***** PROVIDED INFORMATION

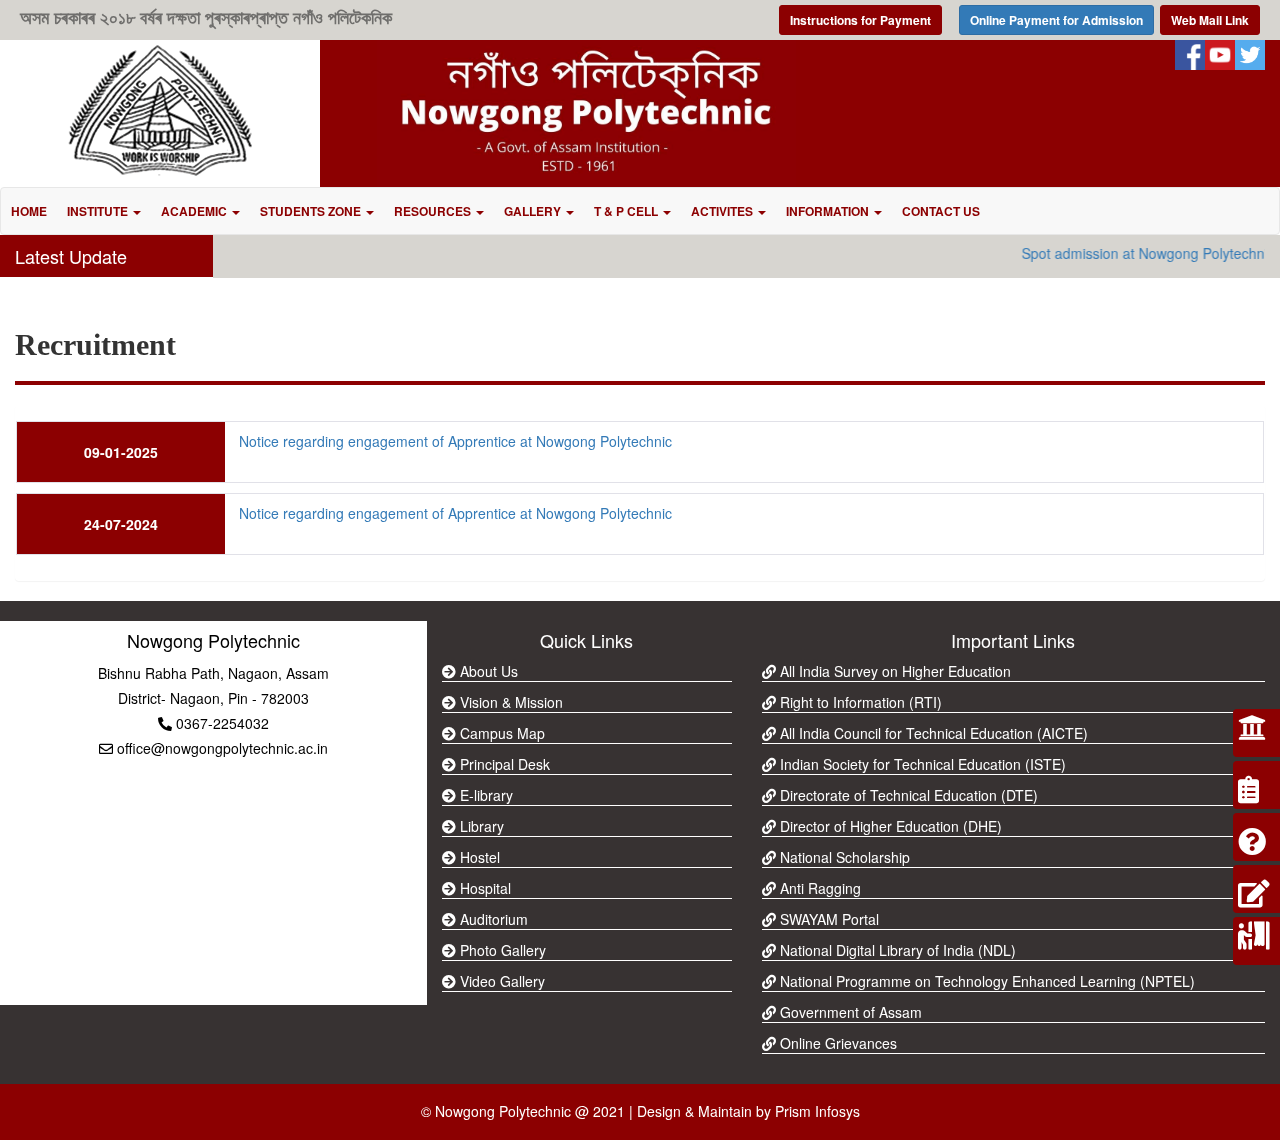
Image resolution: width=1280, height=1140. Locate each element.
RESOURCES (434, 211)
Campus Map (500, 733)
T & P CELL (627, 211)
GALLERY (534, 211)
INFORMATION (829, 211)
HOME (29, 211)
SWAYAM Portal (827, 919)
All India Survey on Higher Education (893, 671)
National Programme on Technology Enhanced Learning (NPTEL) (985, 981)
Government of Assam (849, 1012)
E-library (484, 795)
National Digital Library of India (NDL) (896, 950)
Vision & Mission (509, 702)
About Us (487, 671)
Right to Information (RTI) (859, 702)
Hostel (478, 857)
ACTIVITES (723, 211)
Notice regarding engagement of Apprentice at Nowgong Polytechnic (455, 441)
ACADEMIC (195, 211)
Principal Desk (503, 764)
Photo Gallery (501, 950)
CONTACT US (941, 211)
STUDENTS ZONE (312, 211)
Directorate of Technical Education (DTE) (907, 795)
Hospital (483, 888)
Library (480, 826)
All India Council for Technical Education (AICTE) (932, 733)
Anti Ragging (818, 888)
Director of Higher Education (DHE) (889, 826)
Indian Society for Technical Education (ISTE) (921, 764)
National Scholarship (843, 857)
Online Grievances (836, 1043)
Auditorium (492, 919)
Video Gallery (500, 981)
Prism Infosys (817, 1111)
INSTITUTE (99, 211)
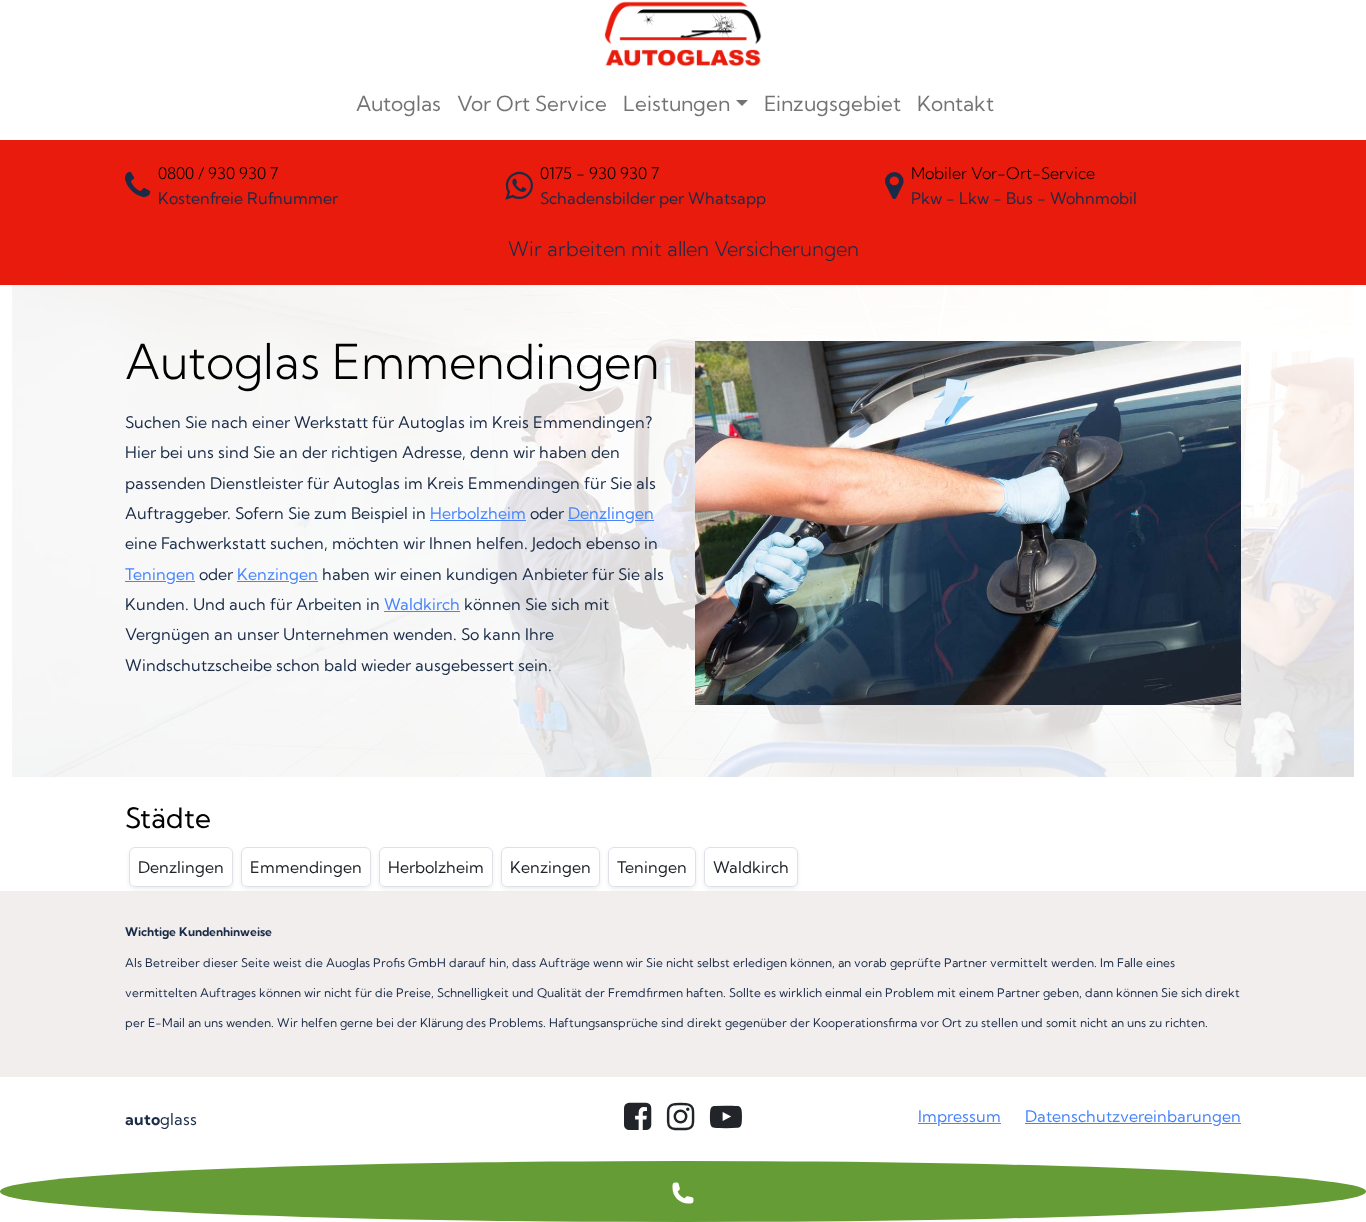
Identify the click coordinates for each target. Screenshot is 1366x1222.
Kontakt (955, 103)
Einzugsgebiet (832, 103)
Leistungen (676, 103)
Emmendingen (306, 867)
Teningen (160, 574)
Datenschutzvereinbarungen (1133, 1116)
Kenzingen (277, 574)
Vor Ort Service (532, 103)
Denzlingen (611, 513)
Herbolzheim (478, 513)
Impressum (959, 1116)
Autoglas (398, 103)
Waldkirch (422, 604)
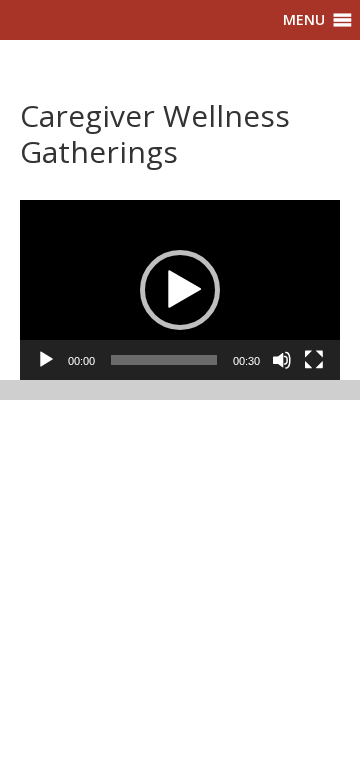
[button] (304, 20)
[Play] (46, 360)
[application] (180, 290)
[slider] (164, 360)
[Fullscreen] (314, 360)
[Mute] (282, 360)
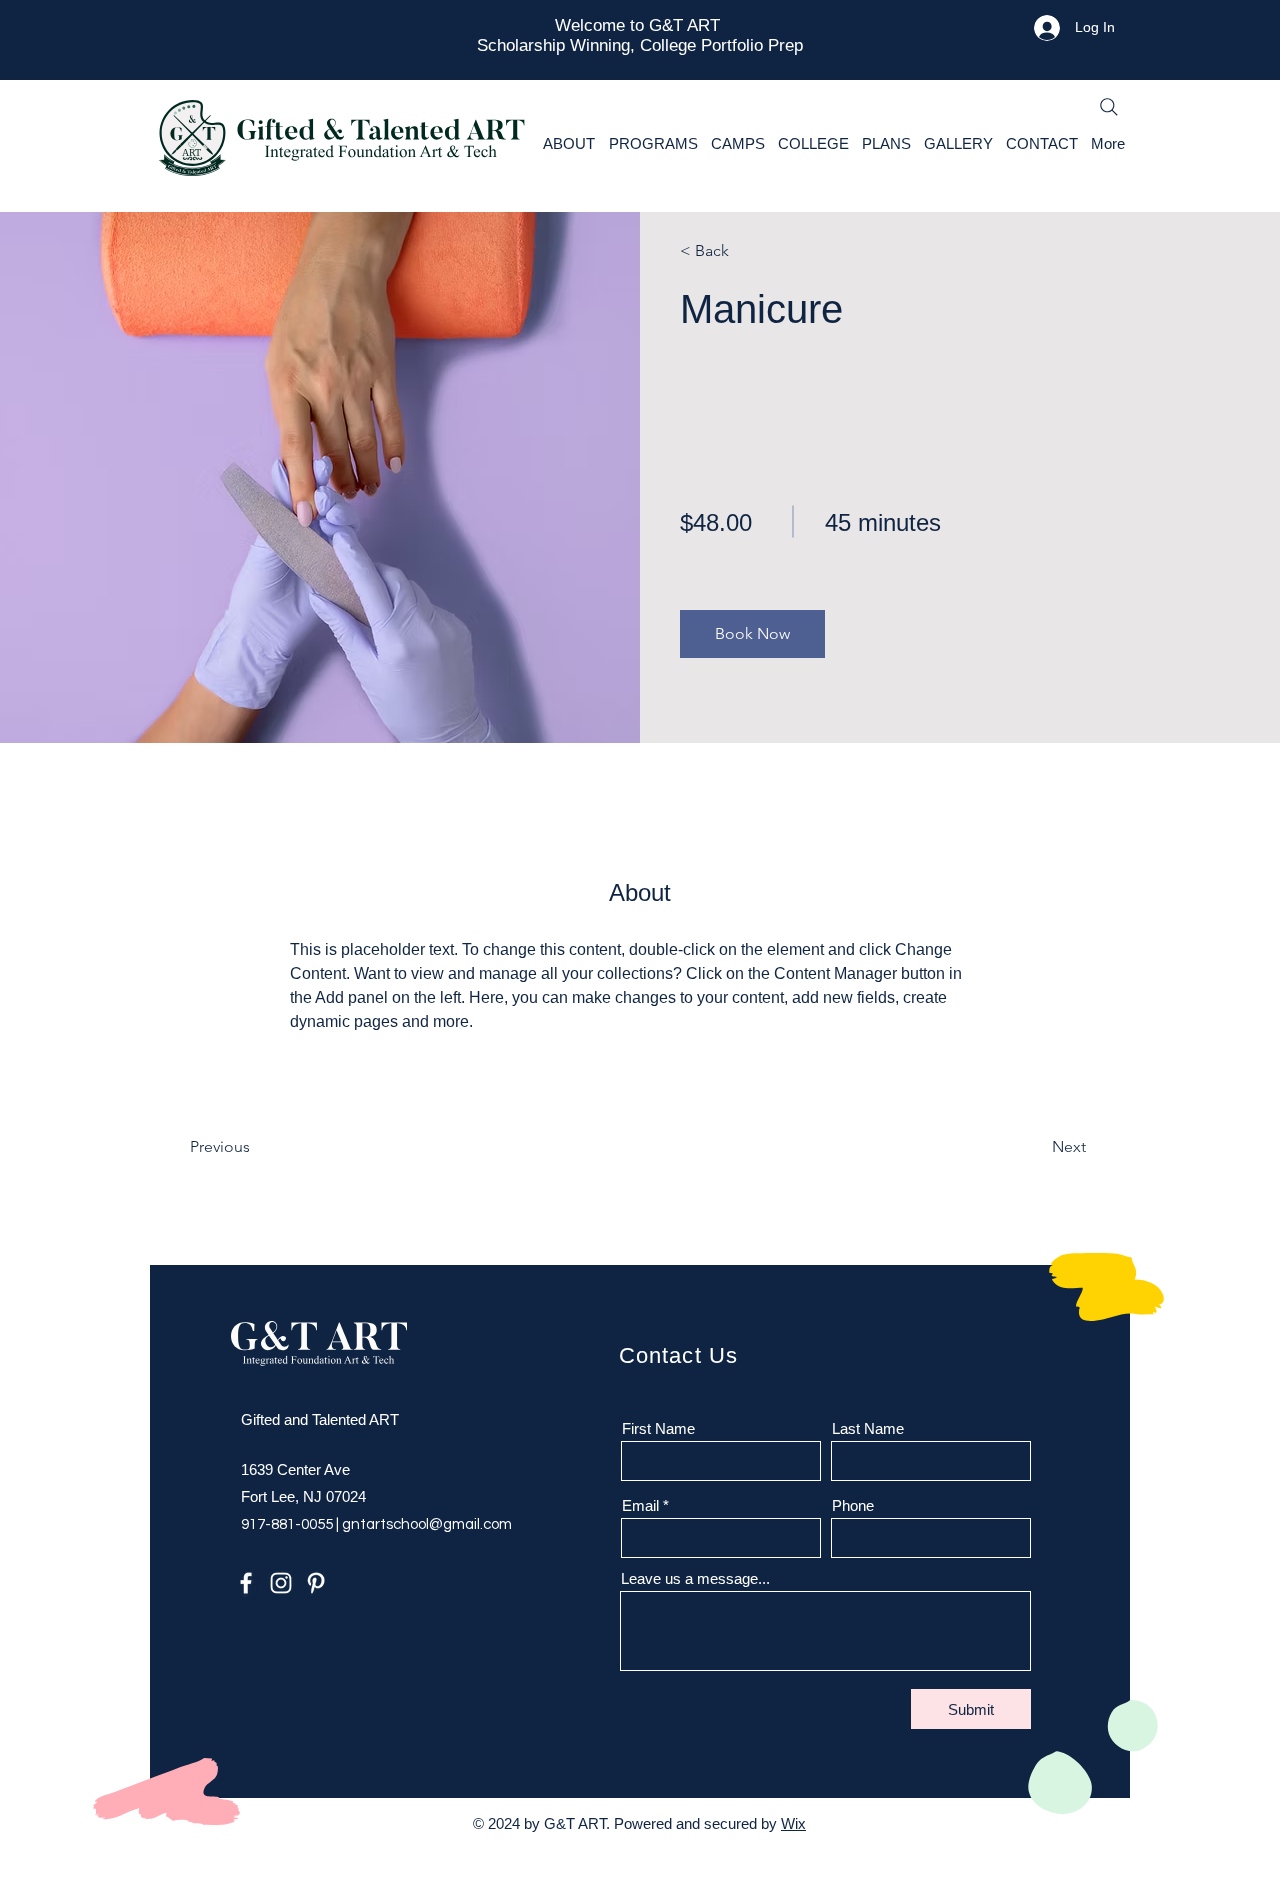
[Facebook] (246, 1583)
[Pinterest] (316, 1583)
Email (640, 1505)
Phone (853, 1505)
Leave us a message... (695, 1578)
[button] (752, 634)
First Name (658, 1428)
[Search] (1109, 107)
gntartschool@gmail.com (427, 1524)
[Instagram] (281, 1583)
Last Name (868, 1428)
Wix (793, 1823)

**********

* **EXERCISE**:
Without including any picture, retype the entries exactly.

* **EXERCISE RESULT**:
Image resolution: width=1280, height=1140. Locate each element.
RESOURCES (434, 211)
Campus Map (500, 733)
T & P CELL (627, 211)
GALLERY (534, 211)
INFORMATION (829, 211)
HOME (29, 211)
SWAYAM Portal (827, 919)
All India Survey on Higher Education (893, 671)
National Programme on Technology Enhanced Learning (NPTEL) (985, 981)
Government of Assam (849, 1012)
E-library (484, 795)
National Digital Library of India (NDL) (896, 950)
Vision & Mission (509, 702)
About Us (487, 671)
Right to Information (RTI) (859, 702)
Hostel (478, 857)
ACTIVITES (723, 211)
Notice regarding engagement of Apprentice at Nowgong Polytechnic (455, 441)
ACADEMIC (195, 211)
Principal Desk (503, 764)
Photo Gallery (501, 950)
CONTACT US (941, 211)
STUDENTS ZONE (312, 211)
Directorate of Technical Education (DTE) (907, 795)
Hospital (483, 888)
Library (480, 826)
All India Council for Technical Education (AICTE) (932, 733)
Anti Ragging (818, 888)
Director of Higher Education (DHE) (889, 826)
Indian Society for Technical Education (ISTE) (921, 764)
National Scholarship (843, 857)
Online Grievances (836, 1043)
Auditorium (492, 919)
Video Gallery (500, 981)
Prism Infosys (817, 1111)
INSTITUTE (99, 211)
Identify the click coordinates for each target. Screenshot is 1366x1222.
Kontakt (955, 103)
Einzugsgebiet (832, 103)
Leistungen (676, 103)
Emmendingen (306, 867)
Teningen (160, 574)
Datenschutzvereinbarungen (1133, 1116)
Kenzingen (277, 574)
Vor Ort Service (532, 103)
Denzlingen (611, 513)
Herbolzheim (478, 513)
Impressum (959, 1116)
Autoglas (398, 103)
Waldkirch (422, 604)
[button] (304, 20)
[Play] (46, 360)
[application] (180, 290)
[slider] (164, 360)
[Fullscreen] (314, 360)
[Mute] (282, 360)
[Facebook] (246, 1583)
[Pinterest] (316, 1583)
Email (640, 1505)
Phone (853, 1505)
Leave us a message... (695, 1578)
[button] (752, 634)
First Name (658, 1428)
[Search] (1109, 107)
gntartschool@gmail.com (427, 1524)
[Instagram] (281, 1583)
Last Name (868, 1428)
Wix (793, 1823)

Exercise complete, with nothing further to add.